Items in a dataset

· · ·

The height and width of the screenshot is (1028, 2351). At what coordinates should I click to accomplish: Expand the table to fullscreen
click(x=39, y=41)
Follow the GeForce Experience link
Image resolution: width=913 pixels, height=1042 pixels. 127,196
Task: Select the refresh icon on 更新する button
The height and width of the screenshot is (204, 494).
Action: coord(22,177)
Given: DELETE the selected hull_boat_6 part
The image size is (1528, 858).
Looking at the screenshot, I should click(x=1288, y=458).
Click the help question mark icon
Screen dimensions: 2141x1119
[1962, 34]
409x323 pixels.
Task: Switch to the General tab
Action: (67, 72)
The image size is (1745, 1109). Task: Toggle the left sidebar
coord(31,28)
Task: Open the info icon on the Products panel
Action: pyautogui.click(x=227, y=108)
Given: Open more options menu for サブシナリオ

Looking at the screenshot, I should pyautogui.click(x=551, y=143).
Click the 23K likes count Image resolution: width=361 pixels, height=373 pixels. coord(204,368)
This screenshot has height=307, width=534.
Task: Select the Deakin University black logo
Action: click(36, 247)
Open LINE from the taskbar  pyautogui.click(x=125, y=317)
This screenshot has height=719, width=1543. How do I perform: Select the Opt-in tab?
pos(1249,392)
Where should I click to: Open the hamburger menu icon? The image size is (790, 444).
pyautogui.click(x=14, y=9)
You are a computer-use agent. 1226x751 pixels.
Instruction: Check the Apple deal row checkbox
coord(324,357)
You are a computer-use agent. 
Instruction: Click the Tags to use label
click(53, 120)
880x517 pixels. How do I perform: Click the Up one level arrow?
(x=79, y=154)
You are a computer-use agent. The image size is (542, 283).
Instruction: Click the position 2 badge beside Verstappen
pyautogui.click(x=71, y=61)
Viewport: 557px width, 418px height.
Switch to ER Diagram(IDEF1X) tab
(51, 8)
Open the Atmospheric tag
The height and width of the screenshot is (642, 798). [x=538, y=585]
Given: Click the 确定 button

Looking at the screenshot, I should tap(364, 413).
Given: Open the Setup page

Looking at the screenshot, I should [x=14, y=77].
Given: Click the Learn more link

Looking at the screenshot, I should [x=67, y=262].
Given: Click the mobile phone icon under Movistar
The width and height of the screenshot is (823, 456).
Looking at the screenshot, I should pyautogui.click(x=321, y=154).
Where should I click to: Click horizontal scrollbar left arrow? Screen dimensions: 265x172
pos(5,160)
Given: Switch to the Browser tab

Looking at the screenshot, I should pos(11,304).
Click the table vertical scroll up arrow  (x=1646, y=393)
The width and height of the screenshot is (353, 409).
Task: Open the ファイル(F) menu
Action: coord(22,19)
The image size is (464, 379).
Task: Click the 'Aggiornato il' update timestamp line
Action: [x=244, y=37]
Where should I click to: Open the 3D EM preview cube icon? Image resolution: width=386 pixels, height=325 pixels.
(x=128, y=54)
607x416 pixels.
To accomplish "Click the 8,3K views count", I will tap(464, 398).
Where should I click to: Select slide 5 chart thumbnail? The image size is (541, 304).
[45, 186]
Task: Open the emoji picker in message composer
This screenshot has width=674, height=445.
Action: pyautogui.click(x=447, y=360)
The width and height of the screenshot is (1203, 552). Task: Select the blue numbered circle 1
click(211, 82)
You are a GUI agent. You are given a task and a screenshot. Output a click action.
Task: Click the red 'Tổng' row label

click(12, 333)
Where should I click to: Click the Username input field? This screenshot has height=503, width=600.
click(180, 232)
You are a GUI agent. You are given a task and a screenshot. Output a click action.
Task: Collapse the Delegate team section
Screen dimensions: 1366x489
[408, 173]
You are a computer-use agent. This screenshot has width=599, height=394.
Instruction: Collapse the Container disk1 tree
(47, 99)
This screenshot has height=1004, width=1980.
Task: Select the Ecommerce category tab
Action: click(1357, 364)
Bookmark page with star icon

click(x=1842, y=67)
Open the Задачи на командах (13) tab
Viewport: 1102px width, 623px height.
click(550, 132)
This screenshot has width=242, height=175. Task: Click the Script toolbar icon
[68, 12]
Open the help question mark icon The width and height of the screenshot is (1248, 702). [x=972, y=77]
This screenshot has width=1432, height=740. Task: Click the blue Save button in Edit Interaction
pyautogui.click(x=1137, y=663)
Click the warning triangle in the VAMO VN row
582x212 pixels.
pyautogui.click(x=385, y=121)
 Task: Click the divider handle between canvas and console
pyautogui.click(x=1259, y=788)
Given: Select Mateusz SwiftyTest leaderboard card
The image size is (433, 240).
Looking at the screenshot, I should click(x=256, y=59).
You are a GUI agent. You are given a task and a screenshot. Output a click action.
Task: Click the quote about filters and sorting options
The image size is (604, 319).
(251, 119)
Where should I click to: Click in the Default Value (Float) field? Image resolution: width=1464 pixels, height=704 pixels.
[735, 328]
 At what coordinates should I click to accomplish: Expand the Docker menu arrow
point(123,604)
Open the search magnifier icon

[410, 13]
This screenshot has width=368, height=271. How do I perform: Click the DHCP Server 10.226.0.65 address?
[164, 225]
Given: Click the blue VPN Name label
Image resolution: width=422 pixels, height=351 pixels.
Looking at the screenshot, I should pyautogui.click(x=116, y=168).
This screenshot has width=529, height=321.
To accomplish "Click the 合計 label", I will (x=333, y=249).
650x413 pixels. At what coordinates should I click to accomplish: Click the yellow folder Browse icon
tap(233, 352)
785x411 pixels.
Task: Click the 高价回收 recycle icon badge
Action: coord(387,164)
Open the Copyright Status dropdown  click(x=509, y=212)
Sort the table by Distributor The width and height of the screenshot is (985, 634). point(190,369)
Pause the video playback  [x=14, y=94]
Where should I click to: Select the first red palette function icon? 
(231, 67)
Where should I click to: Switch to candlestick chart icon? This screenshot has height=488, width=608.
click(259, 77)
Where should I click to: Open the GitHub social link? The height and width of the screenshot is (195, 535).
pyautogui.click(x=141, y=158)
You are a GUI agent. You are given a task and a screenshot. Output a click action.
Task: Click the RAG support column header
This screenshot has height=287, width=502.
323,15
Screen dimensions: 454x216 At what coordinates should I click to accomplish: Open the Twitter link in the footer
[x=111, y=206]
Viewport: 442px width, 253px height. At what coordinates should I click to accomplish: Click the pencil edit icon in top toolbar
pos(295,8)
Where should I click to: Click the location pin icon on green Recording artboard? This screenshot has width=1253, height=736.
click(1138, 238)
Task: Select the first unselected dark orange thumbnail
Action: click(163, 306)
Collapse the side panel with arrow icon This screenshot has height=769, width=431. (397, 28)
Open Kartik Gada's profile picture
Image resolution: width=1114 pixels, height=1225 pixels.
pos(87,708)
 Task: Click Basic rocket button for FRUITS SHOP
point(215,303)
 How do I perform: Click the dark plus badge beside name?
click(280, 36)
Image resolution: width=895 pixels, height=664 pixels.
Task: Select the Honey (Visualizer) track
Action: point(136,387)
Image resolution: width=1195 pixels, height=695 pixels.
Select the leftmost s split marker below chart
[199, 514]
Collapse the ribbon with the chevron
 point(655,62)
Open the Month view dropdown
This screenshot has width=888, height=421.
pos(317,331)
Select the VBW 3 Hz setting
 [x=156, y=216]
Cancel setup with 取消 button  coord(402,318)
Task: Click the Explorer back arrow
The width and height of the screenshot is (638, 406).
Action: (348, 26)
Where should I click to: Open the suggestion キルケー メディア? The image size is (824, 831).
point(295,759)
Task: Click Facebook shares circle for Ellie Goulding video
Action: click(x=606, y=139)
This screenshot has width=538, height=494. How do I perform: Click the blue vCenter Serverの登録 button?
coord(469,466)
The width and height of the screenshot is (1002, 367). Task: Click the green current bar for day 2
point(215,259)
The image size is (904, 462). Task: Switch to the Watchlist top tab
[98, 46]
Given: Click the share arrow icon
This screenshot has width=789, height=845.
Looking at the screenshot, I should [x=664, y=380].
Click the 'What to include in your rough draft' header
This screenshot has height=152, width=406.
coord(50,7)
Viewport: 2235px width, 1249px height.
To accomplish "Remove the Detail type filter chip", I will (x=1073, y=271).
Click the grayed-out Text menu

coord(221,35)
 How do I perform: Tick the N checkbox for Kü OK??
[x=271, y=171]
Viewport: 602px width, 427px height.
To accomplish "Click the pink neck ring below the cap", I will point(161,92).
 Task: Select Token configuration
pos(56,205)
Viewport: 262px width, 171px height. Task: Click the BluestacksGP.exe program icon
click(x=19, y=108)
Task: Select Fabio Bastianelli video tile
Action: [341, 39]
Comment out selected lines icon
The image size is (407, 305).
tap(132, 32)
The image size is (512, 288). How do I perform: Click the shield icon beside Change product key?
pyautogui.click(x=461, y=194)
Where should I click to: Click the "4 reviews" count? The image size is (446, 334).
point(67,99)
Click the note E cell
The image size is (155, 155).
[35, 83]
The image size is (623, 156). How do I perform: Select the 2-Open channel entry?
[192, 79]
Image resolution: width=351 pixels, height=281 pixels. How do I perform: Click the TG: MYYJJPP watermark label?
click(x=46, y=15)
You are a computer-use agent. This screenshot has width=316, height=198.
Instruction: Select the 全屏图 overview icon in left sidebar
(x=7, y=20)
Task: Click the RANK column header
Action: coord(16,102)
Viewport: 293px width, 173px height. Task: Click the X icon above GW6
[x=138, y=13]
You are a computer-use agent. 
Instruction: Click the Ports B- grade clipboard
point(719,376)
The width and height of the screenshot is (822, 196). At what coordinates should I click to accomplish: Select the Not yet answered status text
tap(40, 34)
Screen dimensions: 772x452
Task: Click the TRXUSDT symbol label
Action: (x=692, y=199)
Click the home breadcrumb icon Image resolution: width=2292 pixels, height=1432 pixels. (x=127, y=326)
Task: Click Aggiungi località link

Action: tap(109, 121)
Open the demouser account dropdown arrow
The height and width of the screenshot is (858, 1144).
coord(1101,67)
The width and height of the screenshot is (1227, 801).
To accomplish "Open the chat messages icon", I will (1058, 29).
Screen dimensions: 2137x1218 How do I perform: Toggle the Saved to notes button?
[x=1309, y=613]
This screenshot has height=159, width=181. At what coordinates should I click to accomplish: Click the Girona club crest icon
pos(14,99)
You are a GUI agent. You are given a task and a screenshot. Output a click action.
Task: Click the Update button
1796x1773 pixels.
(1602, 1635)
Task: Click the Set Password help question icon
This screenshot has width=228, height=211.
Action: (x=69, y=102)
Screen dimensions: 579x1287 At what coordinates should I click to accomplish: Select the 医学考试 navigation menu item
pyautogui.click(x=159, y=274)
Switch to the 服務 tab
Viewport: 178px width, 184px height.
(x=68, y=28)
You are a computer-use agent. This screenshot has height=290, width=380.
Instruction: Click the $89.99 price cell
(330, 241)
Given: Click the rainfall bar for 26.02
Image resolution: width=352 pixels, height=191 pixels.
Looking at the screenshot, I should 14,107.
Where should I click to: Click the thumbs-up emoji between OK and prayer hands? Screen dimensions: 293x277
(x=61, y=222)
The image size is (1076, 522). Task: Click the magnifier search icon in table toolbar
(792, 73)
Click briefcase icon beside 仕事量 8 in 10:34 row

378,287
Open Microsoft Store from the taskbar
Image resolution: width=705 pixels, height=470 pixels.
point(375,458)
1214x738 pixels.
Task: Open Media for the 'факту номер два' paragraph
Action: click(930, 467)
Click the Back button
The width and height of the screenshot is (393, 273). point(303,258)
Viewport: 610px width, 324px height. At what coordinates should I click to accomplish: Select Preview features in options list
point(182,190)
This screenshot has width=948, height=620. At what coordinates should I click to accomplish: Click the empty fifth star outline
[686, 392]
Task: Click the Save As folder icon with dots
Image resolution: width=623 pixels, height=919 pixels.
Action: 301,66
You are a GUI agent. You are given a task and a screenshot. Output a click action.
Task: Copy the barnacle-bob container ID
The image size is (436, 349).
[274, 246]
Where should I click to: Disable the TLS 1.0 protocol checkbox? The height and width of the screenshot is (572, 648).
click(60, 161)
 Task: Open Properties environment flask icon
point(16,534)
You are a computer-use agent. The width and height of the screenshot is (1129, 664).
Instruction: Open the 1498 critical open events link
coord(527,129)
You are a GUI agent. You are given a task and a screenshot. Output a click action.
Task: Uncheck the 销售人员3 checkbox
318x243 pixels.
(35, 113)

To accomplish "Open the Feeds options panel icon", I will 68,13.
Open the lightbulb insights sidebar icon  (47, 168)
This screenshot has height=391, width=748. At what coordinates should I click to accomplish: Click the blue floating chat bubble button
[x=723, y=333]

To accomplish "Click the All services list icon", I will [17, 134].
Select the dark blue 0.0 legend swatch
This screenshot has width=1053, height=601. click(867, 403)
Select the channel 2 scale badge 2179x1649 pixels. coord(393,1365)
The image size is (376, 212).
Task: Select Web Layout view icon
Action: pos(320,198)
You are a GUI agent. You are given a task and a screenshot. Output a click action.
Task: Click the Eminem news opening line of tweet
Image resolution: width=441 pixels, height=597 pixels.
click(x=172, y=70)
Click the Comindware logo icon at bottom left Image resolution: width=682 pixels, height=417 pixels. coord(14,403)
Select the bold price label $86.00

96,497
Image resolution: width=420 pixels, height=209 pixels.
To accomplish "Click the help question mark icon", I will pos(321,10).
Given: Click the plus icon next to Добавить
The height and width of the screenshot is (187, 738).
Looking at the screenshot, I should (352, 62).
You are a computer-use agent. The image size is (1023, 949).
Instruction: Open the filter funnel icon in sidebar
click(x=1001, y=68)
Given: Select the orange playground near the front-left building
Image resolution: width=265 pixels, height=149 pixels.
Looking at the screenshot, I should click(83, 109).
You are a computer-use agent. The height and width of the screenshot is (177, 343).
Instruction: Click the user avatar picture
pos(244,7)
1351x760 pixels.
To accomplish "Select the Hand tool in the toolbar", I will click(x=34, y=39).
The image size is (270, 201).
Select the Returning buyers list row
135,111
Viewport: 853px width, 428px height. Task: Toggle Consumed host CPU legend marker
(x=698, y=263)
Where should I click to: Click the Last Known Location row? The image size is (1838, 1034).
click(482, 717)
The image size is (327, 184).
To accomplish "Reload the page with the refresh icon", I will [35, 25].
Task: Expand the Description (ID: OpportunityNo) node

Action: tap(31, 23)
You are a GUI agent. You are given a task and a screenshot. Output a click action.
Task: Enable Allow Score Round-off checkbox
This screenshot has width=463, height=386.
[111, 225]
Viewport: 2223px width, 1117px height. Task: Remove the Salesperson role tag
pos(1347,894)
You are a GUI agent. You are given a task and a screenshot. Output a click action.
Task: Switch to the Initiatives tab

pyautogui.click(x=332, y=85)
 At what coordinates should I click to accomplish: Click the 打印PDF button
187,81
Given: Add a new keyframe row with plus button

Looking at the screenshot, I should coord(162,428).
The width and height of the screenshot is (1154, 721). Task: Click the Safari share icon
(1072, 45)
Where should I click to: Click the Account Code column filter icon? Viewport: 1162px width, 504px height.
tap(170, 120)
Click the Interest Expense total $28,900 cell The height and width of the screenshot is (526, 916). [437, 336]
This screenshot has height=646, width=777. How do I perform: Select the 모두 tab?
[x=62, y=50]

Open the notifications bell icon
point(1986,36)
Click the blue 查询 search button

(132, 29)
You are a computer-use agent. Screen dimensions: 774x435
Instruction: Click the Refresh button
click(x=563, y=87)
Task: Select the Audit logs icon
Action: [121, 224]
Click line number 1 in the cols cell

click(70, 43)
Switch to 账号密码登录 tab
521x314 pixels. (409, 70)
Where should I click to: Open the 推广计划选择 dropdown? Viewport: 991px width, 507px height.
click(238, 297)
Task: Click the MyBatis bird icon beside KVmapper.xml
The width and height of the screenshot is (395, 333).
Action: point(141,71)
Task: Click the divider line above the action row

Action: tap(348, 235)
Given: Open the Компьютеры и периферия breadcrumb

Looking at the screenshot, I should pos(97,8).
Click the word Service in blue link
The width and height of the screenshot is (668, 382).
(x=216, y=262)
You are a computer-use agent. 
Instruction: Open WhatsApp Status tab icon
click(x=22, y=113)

· · ·

__WRITTEN EXERCISE__
Quote the records from the line with "The image size is (623, 156)." to the line with "[x=138, y=13]", word for word.

__SOLVED PROBLEM__
The image size is (623, 156). How do I perform: Select the 2-Open channel entry?
[192, 79]
Image resolution: width=351 pixels, height=281 pixels. How do I perform: Click the TG: MYYJJPP watermark label?
click(x=46, y=15)
You are a computer-use agent. This screenshot has width=316, height=198.
Instruction: Select the 全屏图 overview icon in left sidebar
(x=7, y=20)
Task: Click the RANK column header
Action: coord(16,102)
Viewport: 293px width, 173px height. Task: Click the X icon above GW6
[x=138, y=13]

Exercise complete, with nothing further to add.